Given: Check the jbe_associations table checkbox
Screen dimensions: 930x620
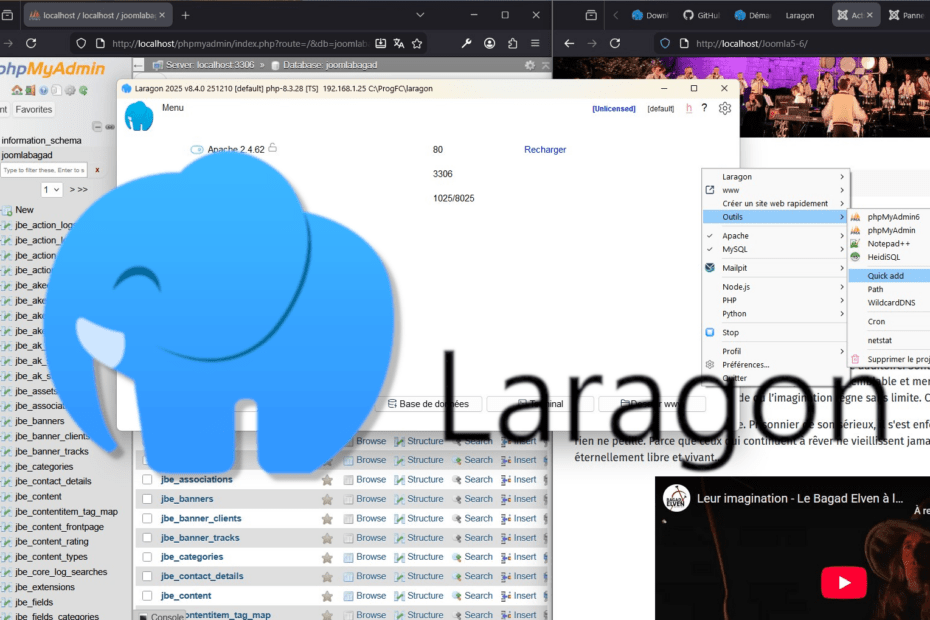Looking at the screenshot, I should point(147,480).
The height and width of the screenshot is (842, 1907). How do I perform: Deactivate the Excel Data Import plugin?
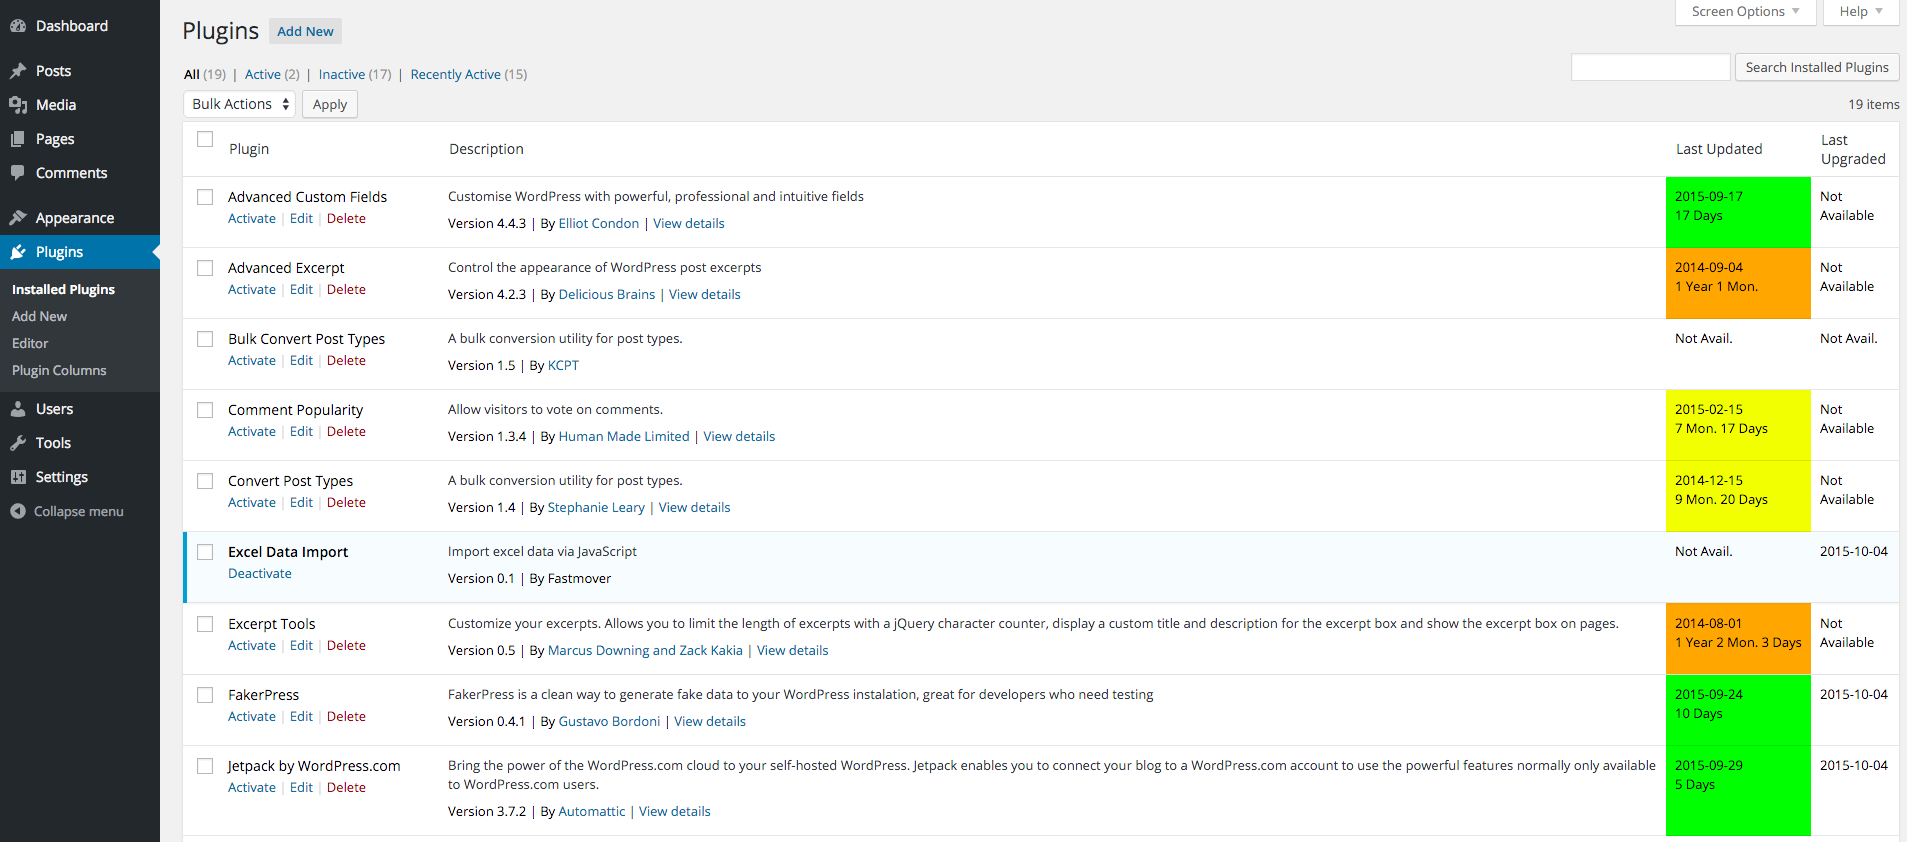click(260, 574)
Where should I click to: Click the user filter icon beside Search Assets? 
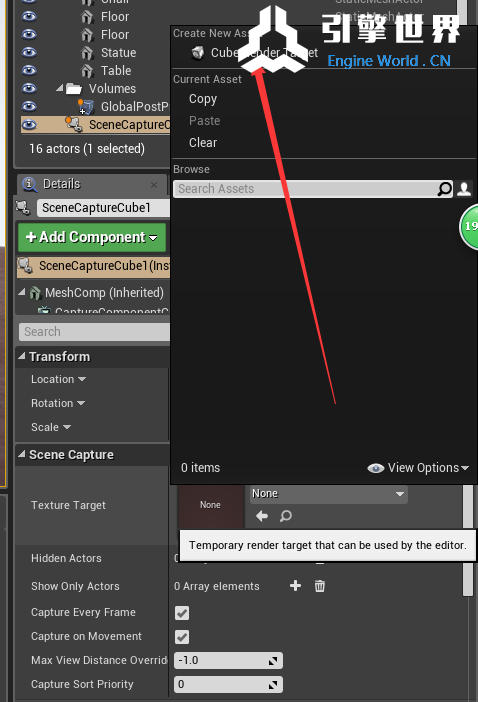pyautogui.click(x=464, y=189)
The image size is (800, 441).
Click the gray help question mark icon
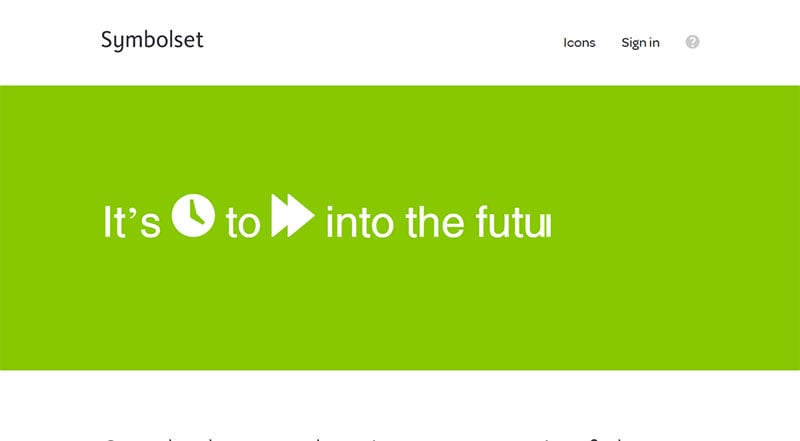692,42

**Problem description:**
Print each line of the data above exactly as it appears, and leave the pictures out.

**Answer:**
Given: Check the jbe_associations table checkbox
Screen dimensions: 930x620
Looking at the screenshot, I should point(147,480).
The height and width of the screenshot is (842, 1907). How do I perform: Deactivate the Excel Data Import plugin?
click(260, 574)
Where should I click to: Click the user filter icon beside Search Assets? 
pyautogui.click(x=464, y=189)
The image size is (800, 441).
Click the gray help question mark icon
692,42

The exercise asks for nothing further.